Fig. 1: Design of a selective, radical C–H amination for the synthesis of β-amino alcohols.

a, Radical C–H amination of cheap and abundant alcohols enables access to the privileged β-amino alcohol architecture – complementing classic approaches that are limited by availability of chiral pool precursors (e.g. amino acids), stoichiometric chiral auxiliaries (e.g. imines), or multi-step manipulation of chiral reagents (e.g. diols). b, Dual challenges for a radical approach include selective formation and trapping of a transient radical intermediate.

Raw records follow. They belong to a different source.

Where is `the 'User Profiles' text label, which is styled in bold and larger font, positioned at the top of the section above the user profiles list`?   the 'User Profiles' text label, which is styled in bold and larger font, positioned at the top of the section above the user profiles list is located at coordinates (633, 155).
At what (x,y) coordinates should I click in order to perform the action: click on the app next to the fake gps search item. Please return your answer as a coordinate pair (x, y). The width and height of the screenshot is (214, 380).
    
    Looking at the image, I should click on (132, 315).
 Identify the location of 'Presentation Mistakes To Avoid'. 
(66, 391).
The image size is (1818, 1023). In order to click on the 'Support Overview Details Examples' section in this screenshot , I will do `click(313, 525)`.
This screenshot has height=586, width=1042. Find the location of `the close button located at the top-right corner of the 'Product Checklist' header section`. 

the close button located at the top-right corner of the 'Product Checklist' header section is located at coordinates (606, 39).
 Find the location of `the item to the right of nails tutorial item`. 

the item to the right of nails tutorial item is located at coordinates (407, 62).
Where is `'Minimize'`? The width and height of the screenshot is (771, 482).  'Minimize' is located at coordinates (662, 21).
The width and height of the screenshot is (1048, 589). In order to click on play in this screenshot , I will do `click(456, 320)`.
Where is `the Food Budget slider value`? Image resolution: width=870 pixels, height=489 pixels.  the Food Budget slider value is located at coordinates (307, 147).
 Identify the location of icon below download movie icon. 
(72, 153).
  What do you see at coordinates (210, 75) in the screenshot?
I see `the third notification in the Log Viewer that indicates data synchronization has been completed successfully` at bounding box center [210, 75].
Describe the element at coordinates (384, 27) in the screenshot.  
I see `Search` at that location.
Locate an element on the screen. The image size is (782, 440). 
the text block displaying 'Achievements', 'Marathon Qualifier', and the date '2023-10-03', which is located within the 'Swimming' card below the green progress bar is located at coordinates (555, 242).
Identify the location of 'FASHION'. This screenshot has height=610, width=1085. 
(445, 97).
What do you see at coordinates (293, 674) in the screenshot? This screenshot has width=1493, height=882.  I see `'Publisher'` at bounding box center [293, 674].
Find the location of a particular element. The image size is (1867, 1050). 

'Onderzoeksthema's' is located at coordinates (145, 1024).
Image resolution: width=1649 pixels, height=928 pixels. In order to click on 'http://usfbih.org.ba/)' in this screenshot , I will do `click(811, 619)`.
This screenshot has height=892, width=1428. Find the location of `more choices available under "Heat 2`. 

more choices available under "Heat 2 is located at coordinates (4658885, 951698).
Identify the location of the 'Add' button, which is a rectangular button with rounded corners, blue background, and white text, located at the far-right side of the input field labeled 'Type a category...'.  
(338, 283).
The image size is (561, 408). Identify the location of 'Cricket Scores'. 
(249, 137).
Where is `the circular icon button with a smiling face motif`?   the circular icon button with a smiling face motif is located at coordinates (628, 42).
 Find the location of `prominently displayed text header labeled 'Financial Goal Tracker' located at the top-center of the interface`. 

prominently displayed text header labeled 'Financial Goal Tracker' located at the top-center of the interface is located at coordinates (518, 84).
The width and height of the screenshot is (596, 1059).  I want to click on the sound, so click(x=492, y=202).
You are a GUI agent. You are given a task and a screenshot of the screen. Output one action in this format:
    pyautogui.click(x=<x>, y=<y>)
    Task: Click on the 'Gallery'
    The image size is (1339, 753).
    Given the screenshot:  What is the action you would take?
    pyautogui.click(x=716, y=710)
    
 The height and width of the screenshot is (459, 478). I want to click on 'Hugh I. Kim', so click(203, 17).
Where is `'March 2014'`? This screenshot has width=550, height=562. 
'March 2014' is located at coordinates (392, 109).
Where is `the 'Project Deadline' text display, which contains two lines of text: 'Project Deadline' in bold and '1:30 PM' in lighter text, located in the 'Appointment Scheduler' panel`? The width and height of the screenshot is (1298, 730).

Specifically, β-regioselectivity is disfavored compared to abstraction of the weaker α C–H bond by an N-centered radical. Moreover, enantioselectivity is both challenging to control and retain in this process, as it may rapidly erode by radical epimerization. c, Proposed mechanism: Alcohol addition to an imidoyl chloride chaperone furnishes an oxime imidate, which binds to a chiral Cu catalyst. This complex then forms an N-centered radical via selective, triplet sensitization by an excited Ir photocatalyst. Regio- and enantio-selective HAT, followed by stereoselective amination, affords a chiral oxazoline. Hydrolysis yields the enantioenriched β-amino alcohol. d, Development of this asymmetric β-C–H amination required a multi-catalytic strategy, wherein a photocatalyst selectively excites a chiral Cu catalyst complex when it is bound to an imidate-activated alcohol. Mechanistic probes illustrate the necessity of each component in ensuring the efficiency and selectivity of this radical C–H amination.